■ **TASK OBJECTIVE**:
What is needed is an exact copy of the records, with the images left out.

■ **ENTRIES SHOWN**:
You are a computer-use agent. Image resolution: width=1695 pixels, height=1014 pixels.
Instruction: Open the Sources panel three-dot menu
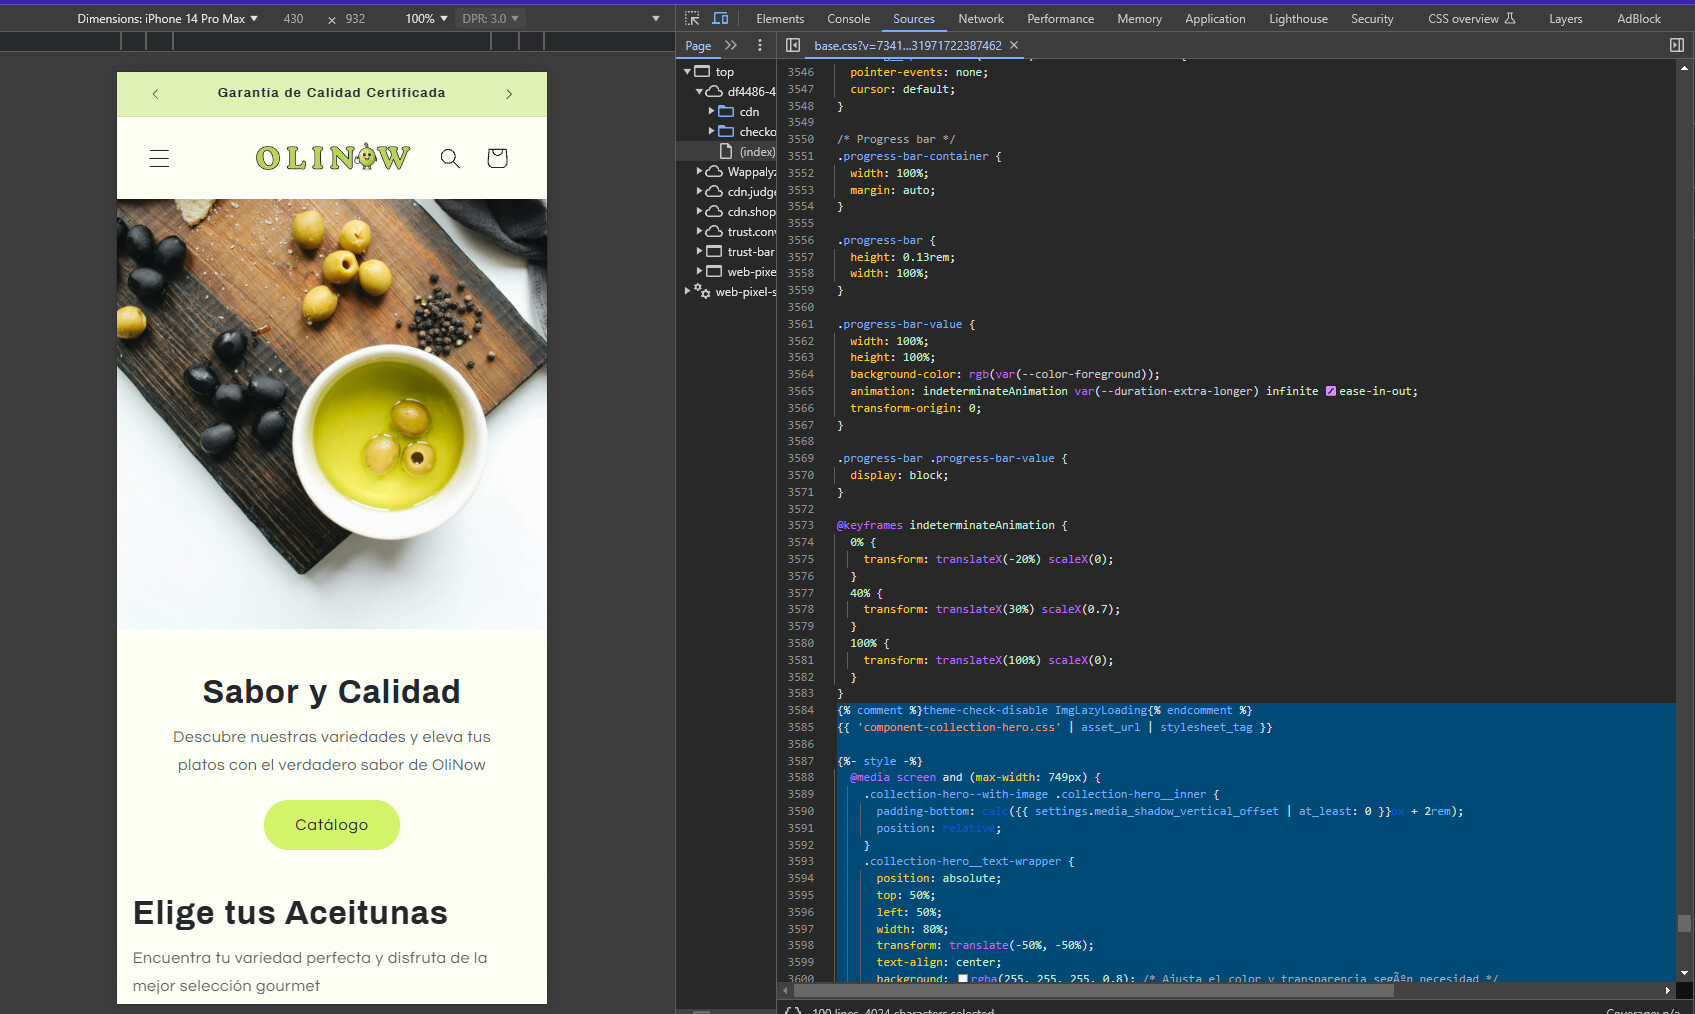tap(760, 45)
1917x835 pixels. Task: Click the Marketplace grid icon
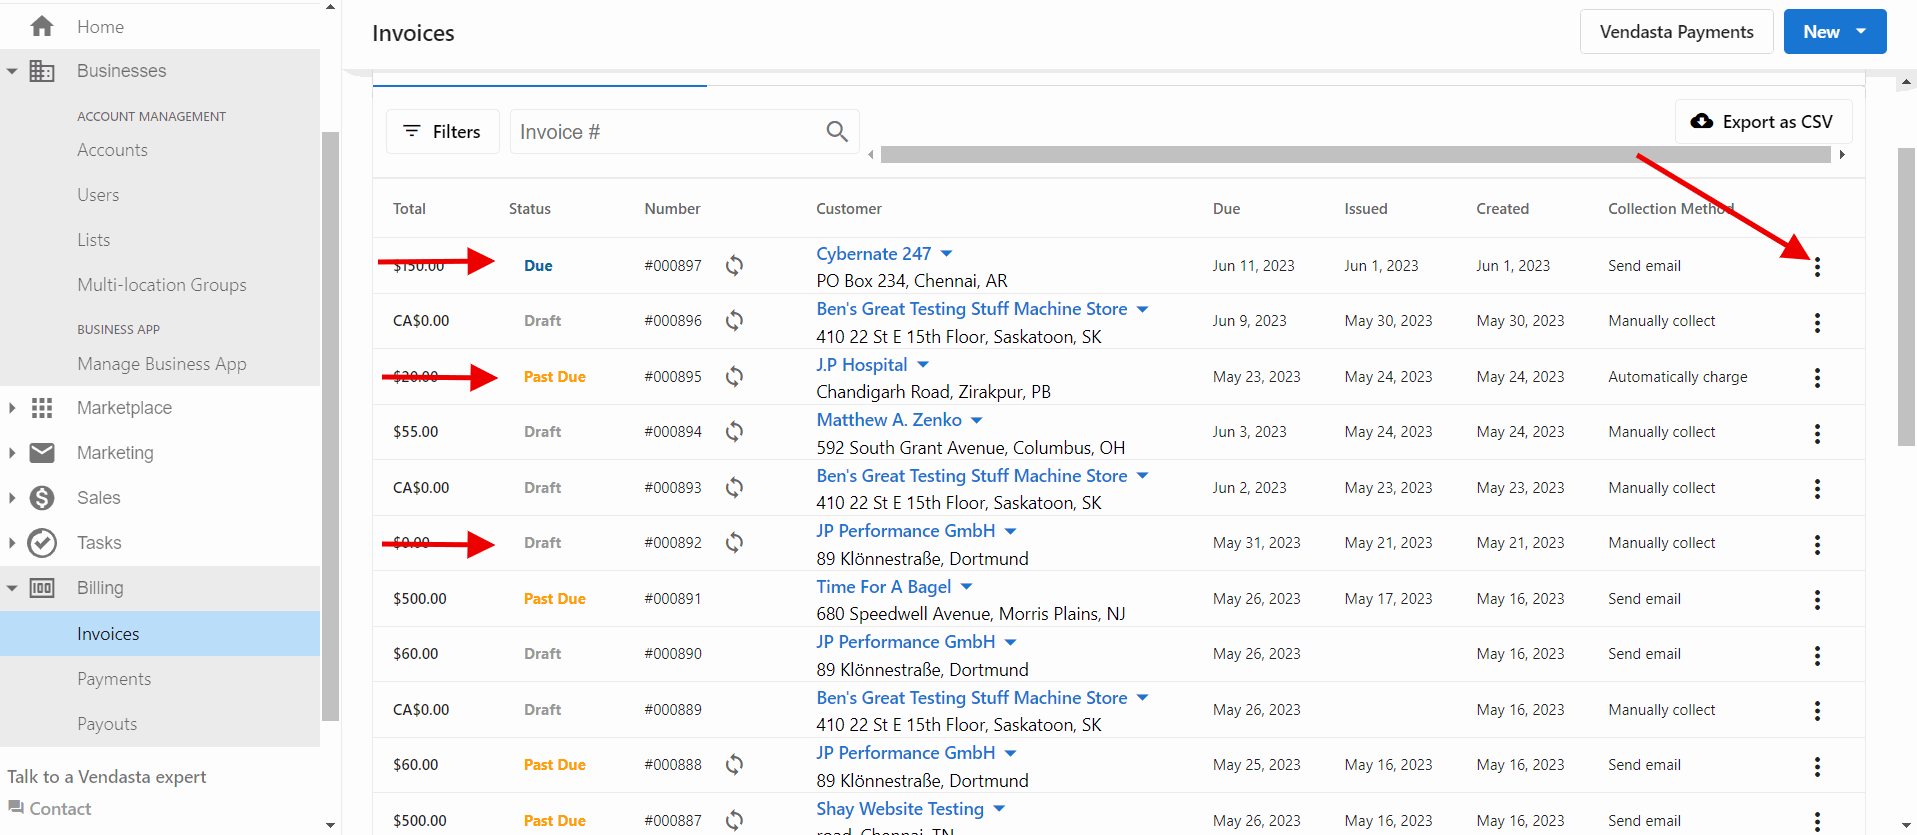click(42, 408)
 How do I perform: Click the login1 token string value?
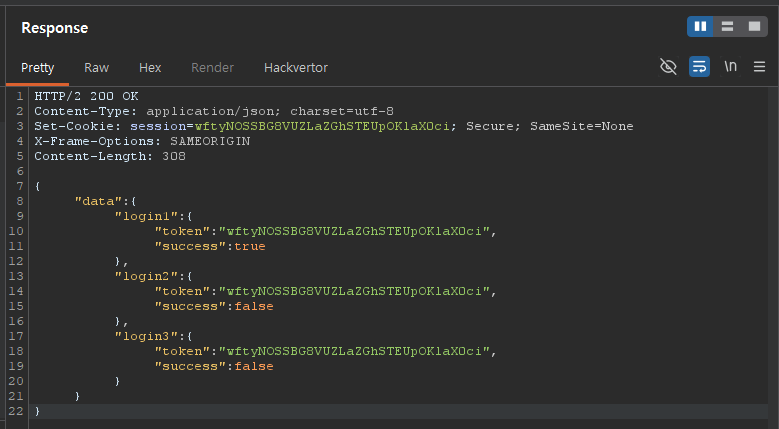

■ **WRITTEN SOLUTION**:
You are a computer-use agent. Image resolution: width=1695 pixels, height=1014 pixels.
Instruction: Open the Sources panel three-dot menu
tap(760, 45)
1917x835 pixels. Task: Click the Marketplace grid icon
click(42, 408)
 How do I perform: Click the login1 token string value?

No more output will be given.